Tertawa Bahagia Ternyata Bisa Menular, <i>Kok</i> Bisa? Ini Alasannya
Ilustrasi kenapa tertawa bisa menular (Unsplash/Antonino Vasalli)

Bagikan:

YOGYAKARTA – Banyak studi menelusuri aspek sehari-hari yang berkaitan dengan kebahagiaan. Termasuk tertawa, yang menurut peneliti dari Finlandia dan Inggris, dapat memicu pelepasan endorfin dan berperan dalam membangun ikatan sosial.

Profesor Lauri Nummenmaa dari University of Turku di Finlandia, dilansir Medical News Today, Rabu, 30 Maret, mengatakan bahwa pelepasan endorfin dari tawa sosial merupakan jalur yang mendukung pembentukan, penguatan, dan pemeliharaan ikatan sosial antara manusia.

Hasil studi Nummenmaa diterbitkan dalam The Journal of Neuroscience, menunjukkan bahwa pelepasan endorfin berefek menyenangkan dan menenangkan. Mungkin juga menandakan keamanan dan meningkatkan perasaan kebersamaan. Profesor Robin Dunbar dari Universitas Oxford di Inggris menambahkan, komunikasi verbal penting dalam membangun ikatan sosial.

Meski dalam kontak sosial memakan waktu, tawa sosial mengarah pada respons kimia serupa endorfin di otak yang memungkinkan untuk perluasan jaringan sosial. Dari temuan tersebut, Dunbar menggarisbawahi bawa tawa sangat menular dan respons endorfin dapat dengan mudah menyebar melalui kelompok besar yang tertawa bersama.

kenapa tertawa bisa menular
Ilustrasi kenapa tertawa bisa menular (Unsplash/iStockphoto)

Tertawa merupakan hal yang bisa dikatakan primitif. Namun semua manusia memilikinya dan bisa mengembangkannya sebagai respons atas rangsangan. Seperti ketika Anda berada di satu kelompok pertemanan, satu orang menceritakan kisahnya yang lucu sambil tertawa. Meski perlu waktu dalam memproses cerita dan berkaitan dengan ukuran kedekatan, tawa bahagia bisa pecah dan menular dalam kelompok tersebut.
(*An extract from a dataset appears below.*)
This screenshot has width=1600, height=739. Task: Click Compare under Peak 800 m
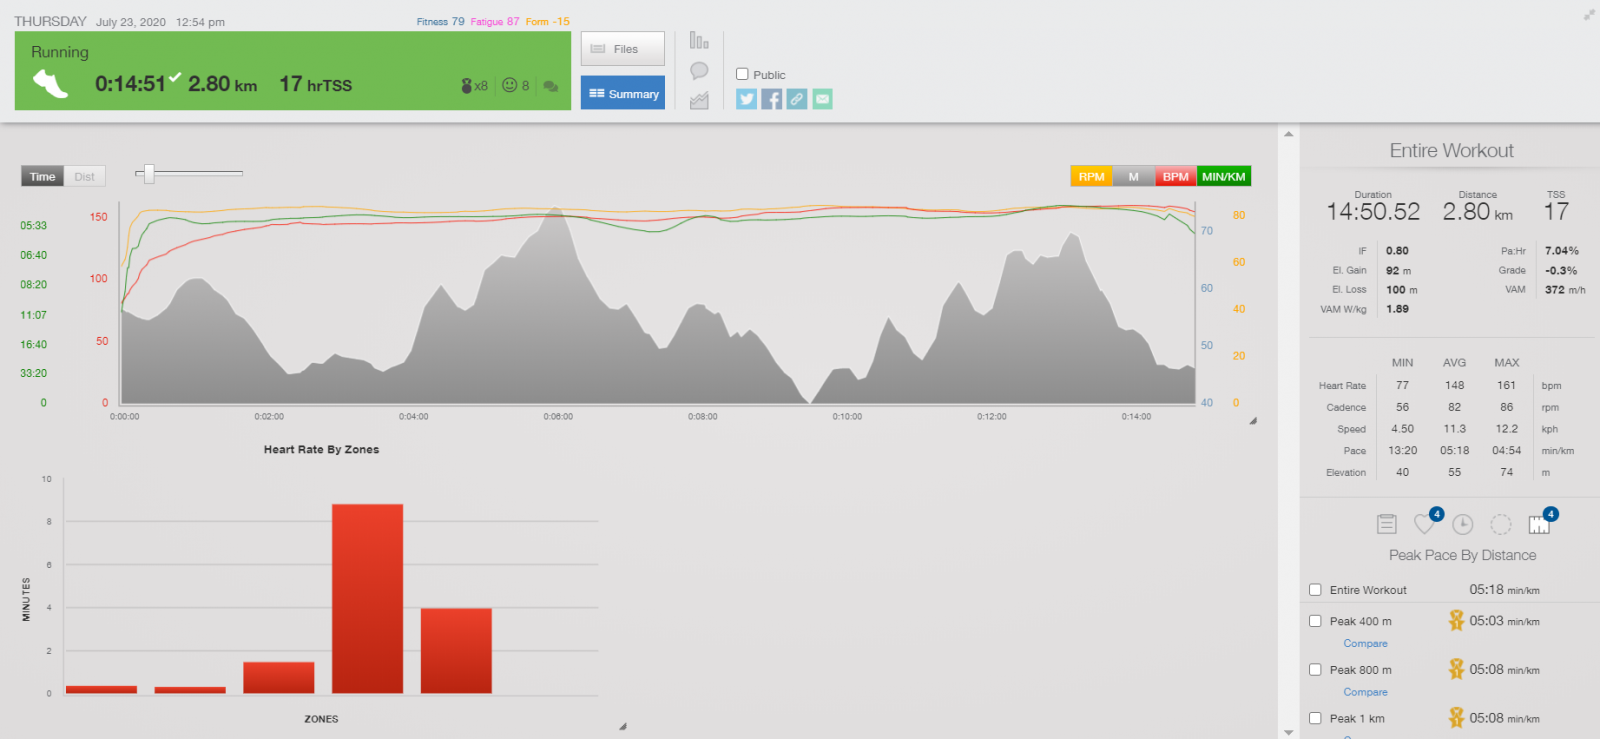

Manusia, sebagai ‘hewan’ sosial, menurut satu teori mengatakan bahwa tawa disertai ucapan verbal bisa membantu untuk membangun keterikatan. Daripada harus secara fisik, dalam jarak pendengaran seseorang bisa membuat orang yang lain tertawa. Ikatan ini juga bisa dibangun dari jarak jauh. Bahkan dengan lebih banyak orang.

Sebuah studi yang dilakukan Elise Wattendorf, dkk. diterbitkan dalam jurnal Cerebral Cortex tahun 2013 menggunakan pemindaian MRI untuk menyelidiki bagian otak mana yang bekerja. Peserta dalam penelitian tersebut dibagi menjadi 3 kelompok. Pertama, digelitiki pada telapak kaki dan boleh merespons dengan tawa. Kedua, digelitiki tetapi diminta menahan tawa dan kelompok ketiga diminta tertawa secara sukarela tanpa digelitiki.

Ketika tertawa empat bagian otak bekerja, hipotalamus lateral yang terlibat dalam mengurangi perepsi nyeri, fungsi pencernaan, dan tekanan darah; operculum parietal yang bertanggungjawab untuk memproses indera dari sentuhan dan suhu; amygdala yang terlibat dalam pemrosesan ingatan, pengambilan keputusan, dan reaksi emosional; otak kecil kanan berhubungan dalam perhatian pada bahasa, visual, dan membayangkan keadaan orang lain.

Melalui studi tersebut, dapat ditarik kesimpulan bahwa tertawa bisa menjadi obat. Dalam bidang psikoneuroimunologi, tertawa memiliki efek terapeutik. Sebuah penelitian yang diterbitkan di Heart & Lung menyelidiki manfaat tawa bagi individu dengan penyakit paru obstruktif kronik.

Tertawa dan humor antara pasien berkaitan dengan fungsi psikologis positif serta peningkatan kualitas hidup. Namun tertawa keras bagi pasien tersebut menyebabkan kerusakan akut pada fungsi paru sekunder akibat hiperinflasi yang memburuk.

Studi lainnya meneliti pasien dengan masalah pada pembuluh darah, jantung, dan depresi. Hasil dari ketiga studi tersebut menampakkan manfaat positif dari tertawa karena lucu dan memicu perasaan bahagia.